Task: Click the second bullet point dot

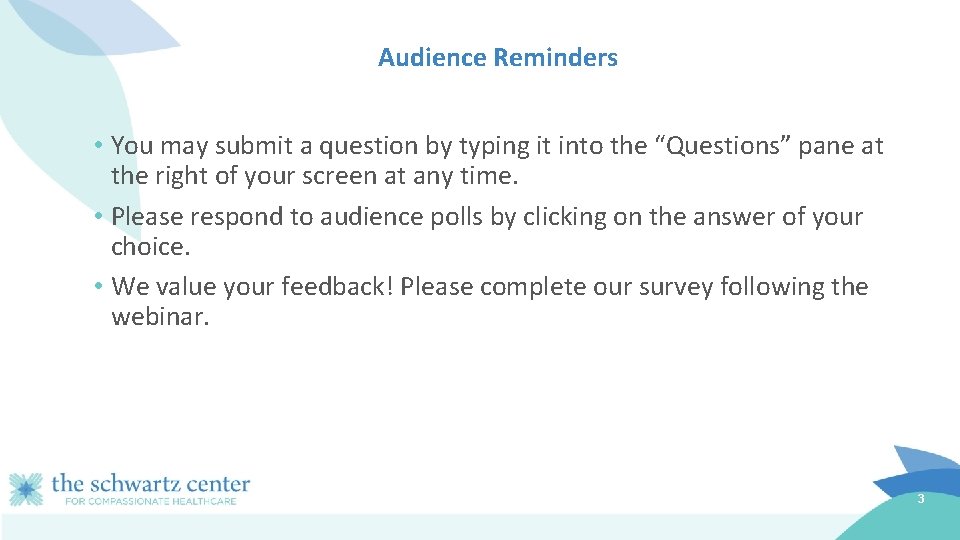Action: click(103, 217)
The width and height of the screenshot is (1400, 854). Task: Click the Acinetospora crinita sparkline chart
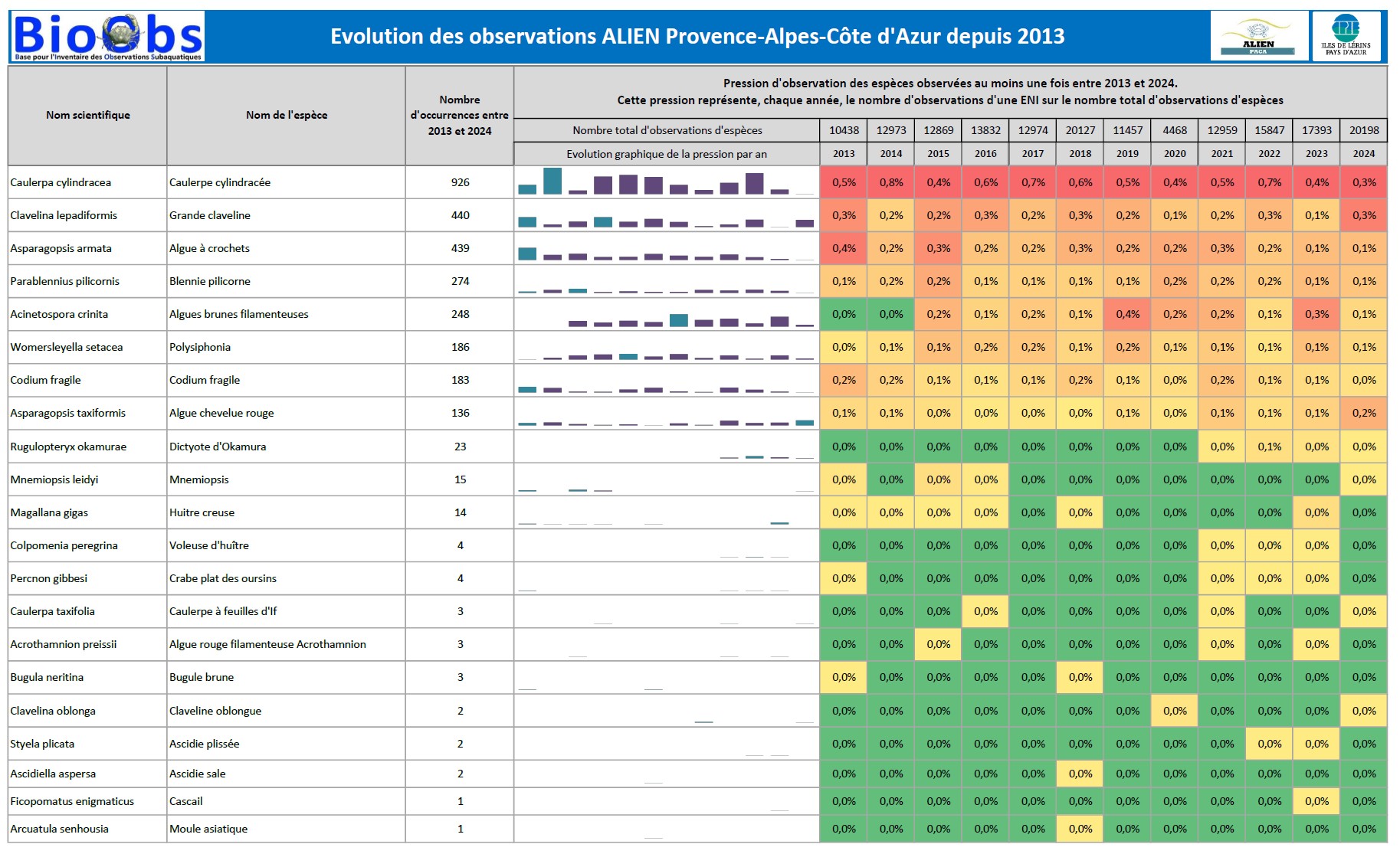666,315
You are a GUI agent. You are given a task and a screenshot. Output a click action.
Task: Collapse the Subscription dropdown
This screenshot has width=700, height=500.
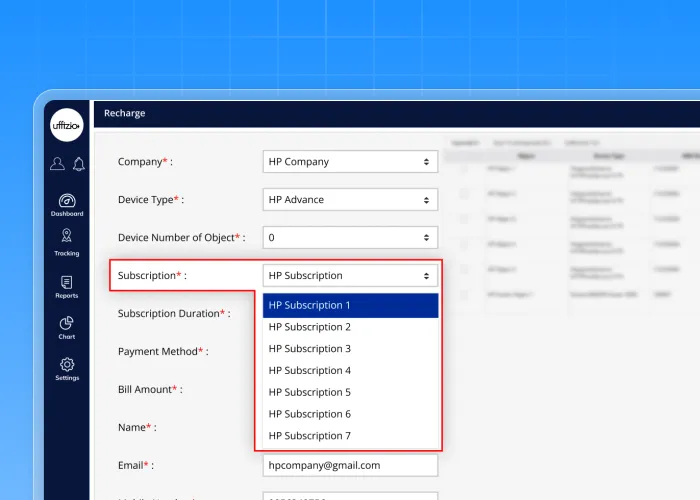[350, 276]
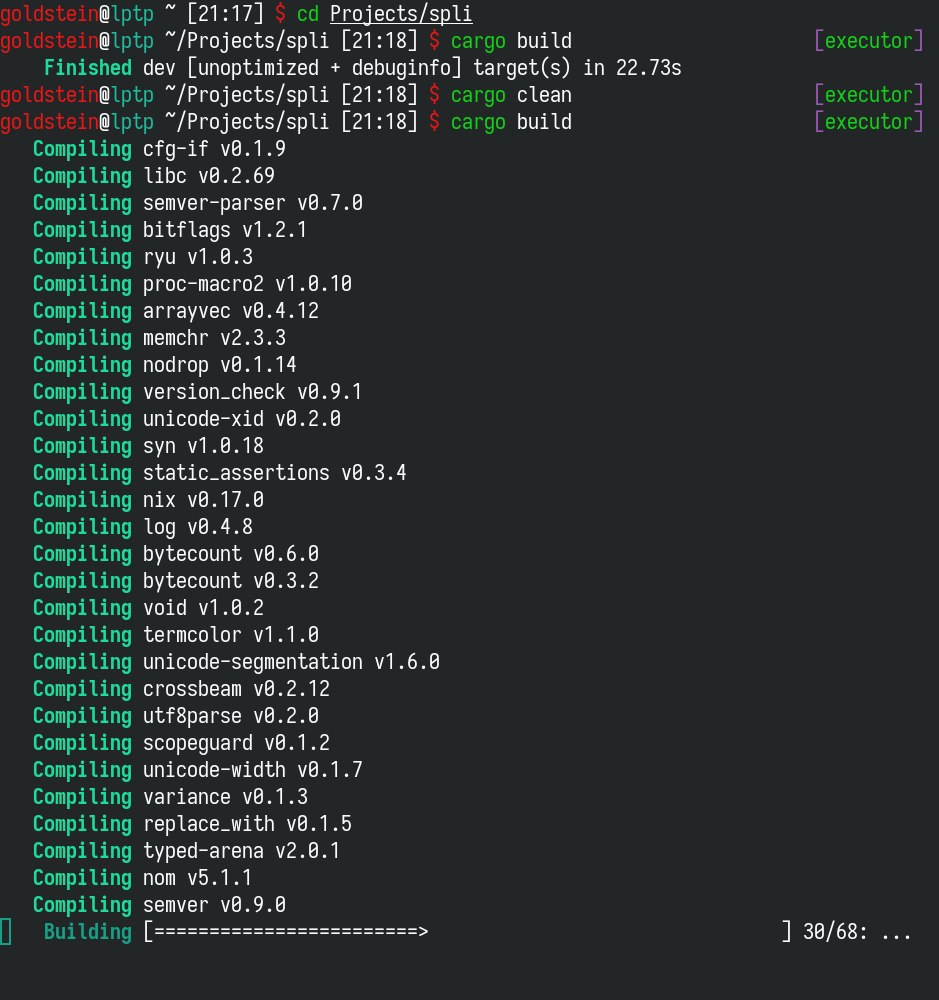This screenshot has height=1000, width=939.
Task: Click the green "Finished" status word
Action: (x=88, y=68)
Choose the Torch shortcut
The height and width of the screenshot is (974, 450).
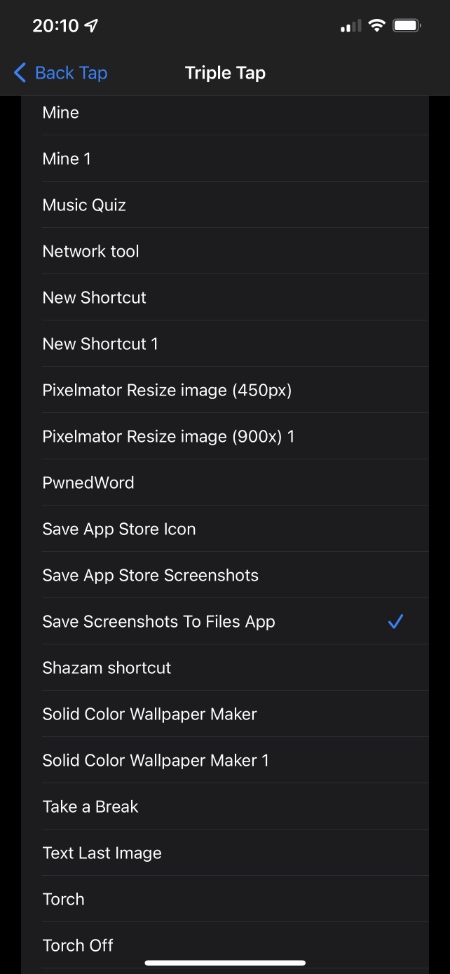pyautogui.click(x=225, y=899)
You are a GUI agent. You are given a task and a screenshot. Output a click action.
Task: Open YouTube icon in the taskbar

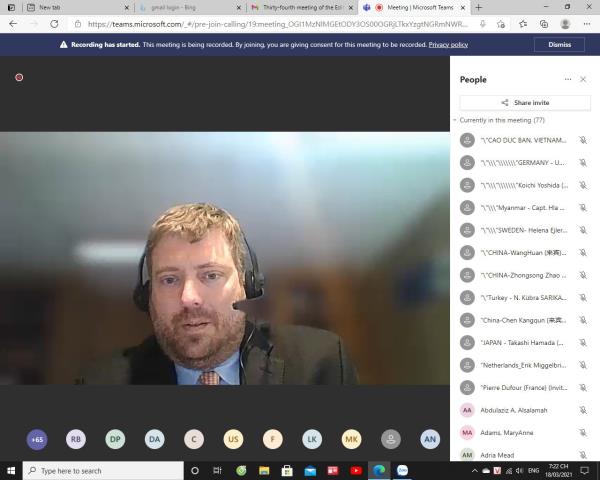[356, 470]
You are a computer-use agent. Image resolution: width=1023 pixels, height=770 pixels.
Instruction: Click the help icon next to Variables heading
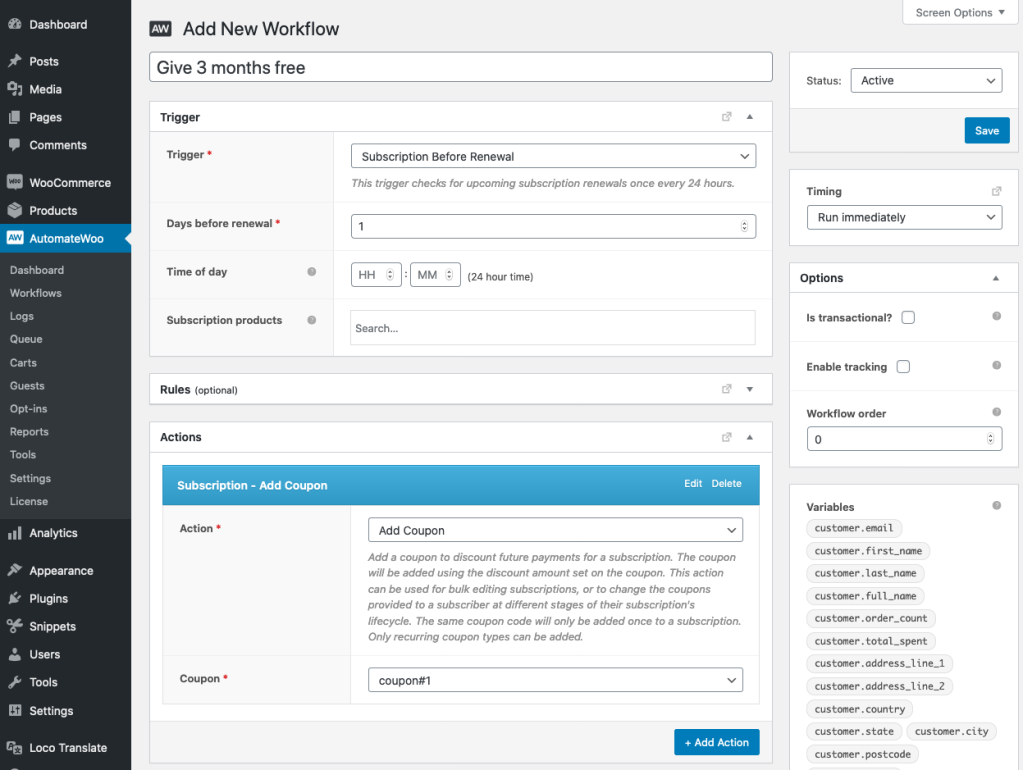tap(996, 506)
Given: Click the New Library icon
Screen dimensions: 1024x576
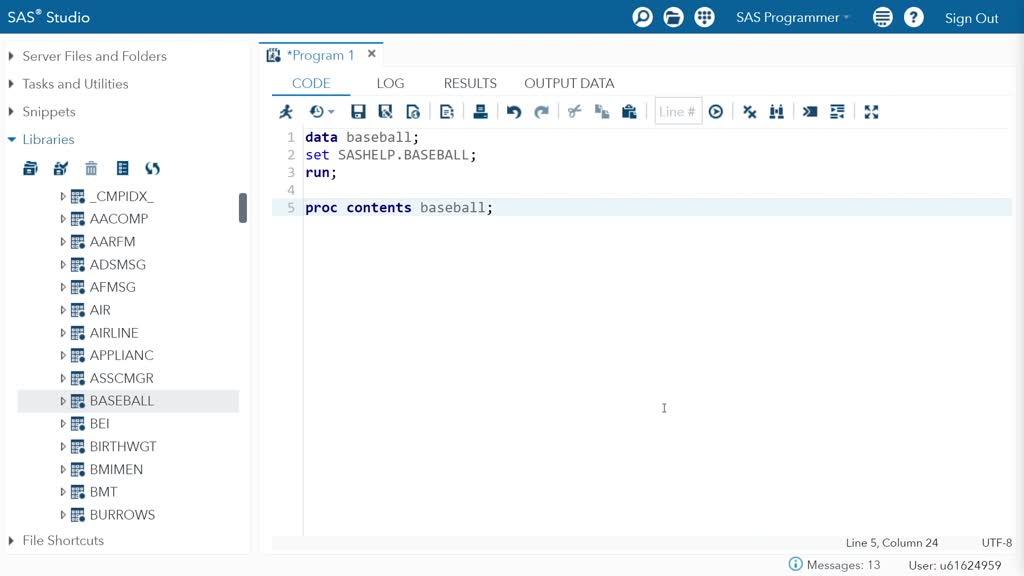Looking at the screenshot, I should click(31, 168).
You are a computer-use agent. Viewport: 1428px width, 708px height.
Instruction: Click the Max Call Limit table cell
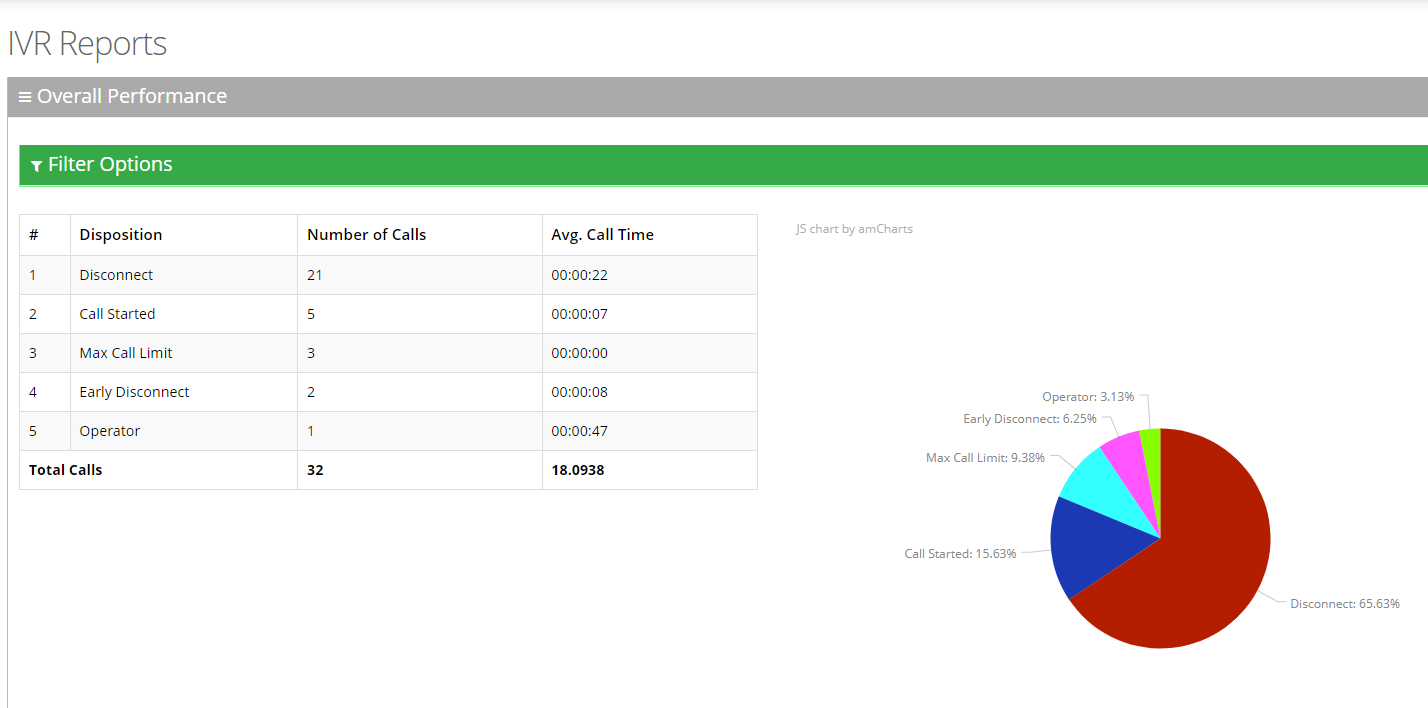126,353
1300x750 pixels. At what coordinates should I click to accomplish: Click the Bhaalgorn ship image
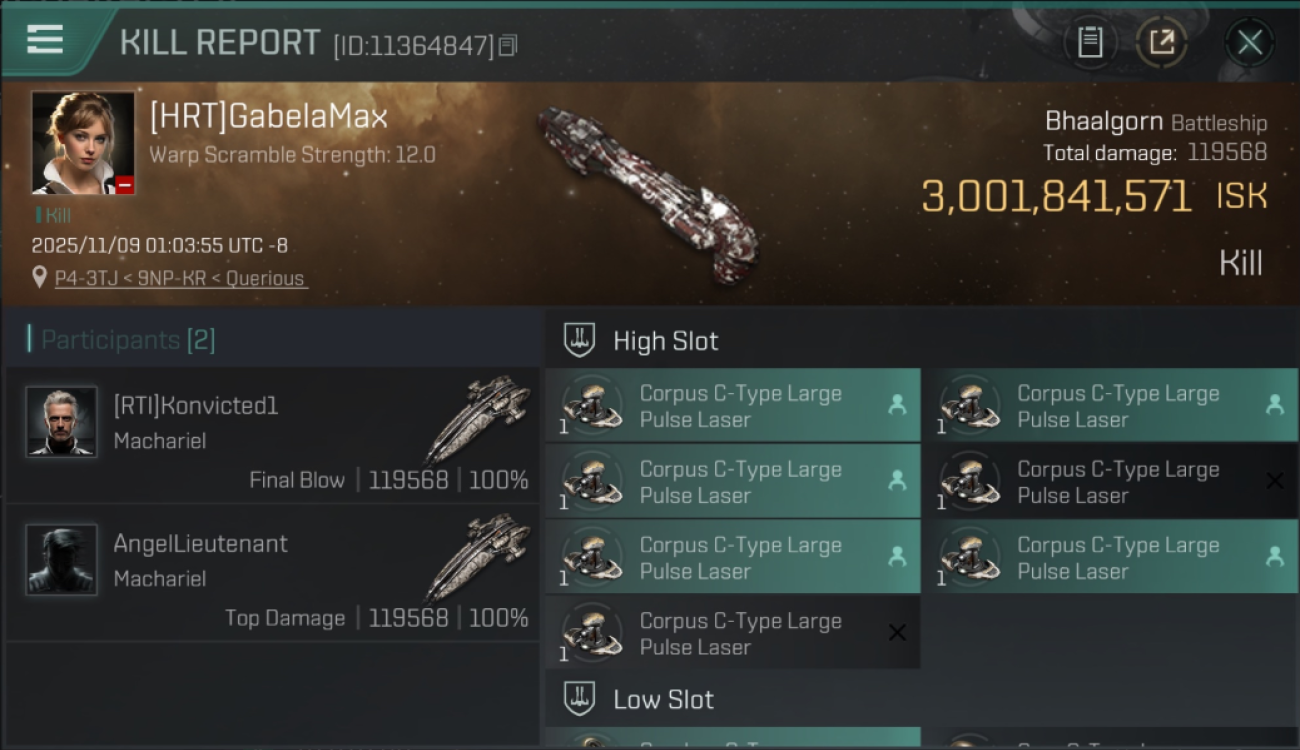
━━━━━━━━
▸ Task to complete
With pictures omitted, restate exactly every line from the one containing "Task: Open YouTube icon in the taskbar" through the last line of the material, inclusive.

▸ Task output
Task: Open YouTube icon in the taskbar

[356, 470]
You are a computer-use agent. Image resolution: width=1023 pixels, height=770 pixels.
Instruction: Click the help icon next to Variables heading
tap(996, 506)
Given: Click the New Library icon
Screen dimensions: 1024x576
Looking at the screenshot, I should click(31, 168).
You are a computer-use agent. Viewport: 1428px width, 708px height.
Instruction: Click the Max Call Limit table cell
126,353
1300x750 pixels. At what coordinates should I click to accomplish: Click the Bhaalgorn ship image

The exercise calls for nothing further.